There are another two textile works: an embroidered minotaur by Tania Berta Judith which is an invitation to reinterpret ancient myths, and the cartography of the bombings in Spain the in the Rif in 1939q, embroidered by Cristina Lucas. Both form part of a series about the pain of wounds and the scars which are left. “I trace the bombings to rescue from oblivion all those towns which did not have a work like Guernica in remembrance of them”, Lucas explained.
The third dialogue is established between the Doves Hall and the intervention by Pilar Albarracín – a powerful woman if ever there was one – who last November organised a parade through the city of Madrid of more than a hundred women dressed in flamenco costume to open the Tabacalera de Madrid cultural centre. Here, she exhibits a stuffed dove with a bullet in its beak, which is not announcing the return of peace but the permanence of war. It is accompanied by a video which showed the desperate flapping of a trapped dove, surrounded by the oppressive wound of bombings.
196 declassified FBI documents.
The multifaceted aesthetic and ideological legacy of Picasso, which Martinez has dissected through carefully chosen works, is completed with the political Picasso which emerges with 196 declassified FBI documents with information collected about an artist who never renounced his membership of the Communist Party and died in France as a Spanish political exile, since he was never offered French citizenship despite having requested it. Daniel García Andújar’s work shows he paradox off the truth, since despite being declassified, the documents display numerous parts which have been blanked out and whose content we will never know. The commercial side of Picasso cannot be ignored either. The brand which has created an aesthetic and filled houses throughout the world with posters of paintings which are genuine milestones in the history of art.

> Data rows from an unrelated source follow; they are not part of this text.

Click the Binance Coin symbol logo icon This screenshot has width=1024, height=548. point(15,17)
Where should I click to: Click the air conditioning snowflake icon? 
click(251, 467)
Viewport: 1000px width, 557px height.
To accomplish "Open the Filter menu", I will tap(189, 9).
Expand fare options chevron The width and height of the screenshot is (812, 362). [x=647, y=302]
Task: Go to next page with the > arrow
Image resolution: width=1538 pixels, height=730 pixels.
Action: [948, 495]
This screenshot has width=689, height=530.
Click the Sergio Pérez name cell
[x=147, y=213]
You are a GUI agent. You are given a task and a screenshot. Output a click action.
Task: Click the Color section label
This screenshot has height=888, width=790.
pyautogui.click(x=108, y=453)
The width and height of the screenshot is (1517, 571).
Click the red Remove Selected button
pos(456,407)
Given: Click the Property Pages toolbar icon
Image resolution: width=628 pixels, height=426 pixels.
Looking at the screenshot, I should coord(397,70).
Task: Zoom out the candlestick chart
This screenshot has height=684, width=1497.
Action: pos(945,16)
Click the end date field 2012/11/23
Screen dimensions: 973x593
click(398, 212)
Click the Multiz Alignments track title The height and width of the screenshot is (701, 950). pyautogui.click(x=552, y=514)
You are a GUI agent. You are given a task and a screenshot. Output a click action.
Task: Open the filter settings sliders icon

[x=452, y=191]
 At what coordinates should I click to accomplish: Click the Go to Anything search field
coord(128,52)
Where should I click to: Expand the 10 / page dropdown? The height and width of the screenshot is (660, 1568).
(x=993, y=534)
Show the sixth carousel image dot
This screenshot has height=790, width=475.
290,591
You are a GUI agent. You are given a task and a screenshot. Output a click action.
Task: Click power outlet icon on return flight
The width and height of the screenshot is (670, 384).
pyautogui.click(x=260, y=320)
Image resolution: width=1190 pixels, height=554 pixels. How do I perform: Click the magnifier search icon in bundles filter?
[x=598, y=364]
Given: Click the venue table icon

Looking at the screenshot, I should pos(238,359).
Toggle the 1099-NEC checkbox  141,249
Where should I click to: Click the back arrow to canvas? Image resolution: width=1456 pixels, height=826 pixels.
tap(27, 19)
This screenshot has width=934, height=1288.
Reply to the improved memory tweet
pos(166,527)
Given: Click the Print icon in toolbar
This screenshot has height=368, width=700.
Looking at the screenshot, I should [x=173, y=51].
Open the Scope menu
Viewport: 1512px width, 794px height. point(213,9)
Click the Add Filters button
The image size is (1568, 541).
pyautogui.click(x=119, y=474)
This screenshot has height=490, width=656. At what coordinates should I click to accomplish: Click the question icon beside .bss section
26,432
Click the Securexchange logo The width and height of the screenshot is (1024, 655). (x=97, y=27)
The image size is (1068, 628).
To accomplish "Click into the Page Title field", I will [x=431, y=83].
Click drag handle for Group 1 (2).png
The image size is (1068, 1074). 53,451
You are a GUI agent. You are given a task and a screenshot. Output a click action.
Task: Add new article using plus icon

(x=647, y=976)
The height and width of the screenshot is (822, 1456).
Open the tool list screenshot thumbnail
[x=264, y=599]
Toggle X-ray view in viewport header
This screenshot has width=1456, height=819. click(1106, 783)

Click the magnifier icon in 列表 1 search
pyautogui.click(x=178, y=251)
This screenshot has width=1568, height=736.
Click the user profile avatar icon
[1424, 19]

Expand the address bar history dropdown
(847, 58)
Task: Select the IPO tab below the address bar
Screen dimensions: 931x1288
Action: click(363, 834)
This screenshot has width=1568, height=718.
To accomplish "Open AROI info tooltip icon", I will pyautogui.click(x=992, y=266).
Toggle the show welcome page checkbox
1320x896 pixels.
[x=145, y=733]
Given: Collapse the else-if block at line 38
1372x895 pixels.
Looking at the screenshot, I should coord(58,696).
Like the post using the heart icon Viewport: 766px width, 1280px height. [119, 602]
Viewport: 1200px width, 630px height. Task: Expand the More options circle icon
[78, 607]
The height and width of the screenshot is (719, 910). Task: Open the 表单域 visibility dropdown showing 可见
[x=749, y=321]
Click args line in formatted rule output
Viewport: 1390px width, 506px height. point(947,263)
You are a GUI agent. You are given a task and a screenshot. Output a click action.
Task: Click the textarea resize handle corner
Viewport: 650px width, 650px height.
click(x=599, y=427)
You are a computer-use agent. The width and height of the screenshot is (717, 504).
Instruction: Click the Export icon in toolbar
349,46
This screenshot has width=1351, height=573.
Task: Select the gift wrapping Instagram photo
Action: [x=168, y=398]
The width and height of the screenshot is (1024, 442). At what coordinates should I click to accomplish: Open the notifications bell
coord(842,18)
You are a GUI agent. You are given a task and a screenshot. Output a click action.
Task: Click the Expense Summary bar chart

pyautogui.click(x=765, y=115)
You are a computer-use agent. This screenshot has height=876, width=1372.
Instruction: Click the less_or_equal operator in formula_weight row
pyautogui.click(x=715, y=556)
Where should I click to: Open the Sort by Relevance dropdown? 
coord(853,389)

The installation by Elo Vega and Rogelio López Cuenca turn Picasso into dozens of caganers in a summary of the characteristic elements of the Catalan identity. And not only his works. Picasso has given his name to bars, hotels, perfumes and even cars. “It is a real cornucopia, or, in the vernacular, a full time flow”, conclude Vega and López Cuenca.
The exhibition In the Name of the Father can be seen at the Museu Picasso, Barcelona, until 24 September.
 Caganers are small ornamental statues of different squatting figures defecating, traditionally used as part of the Christmas decorations.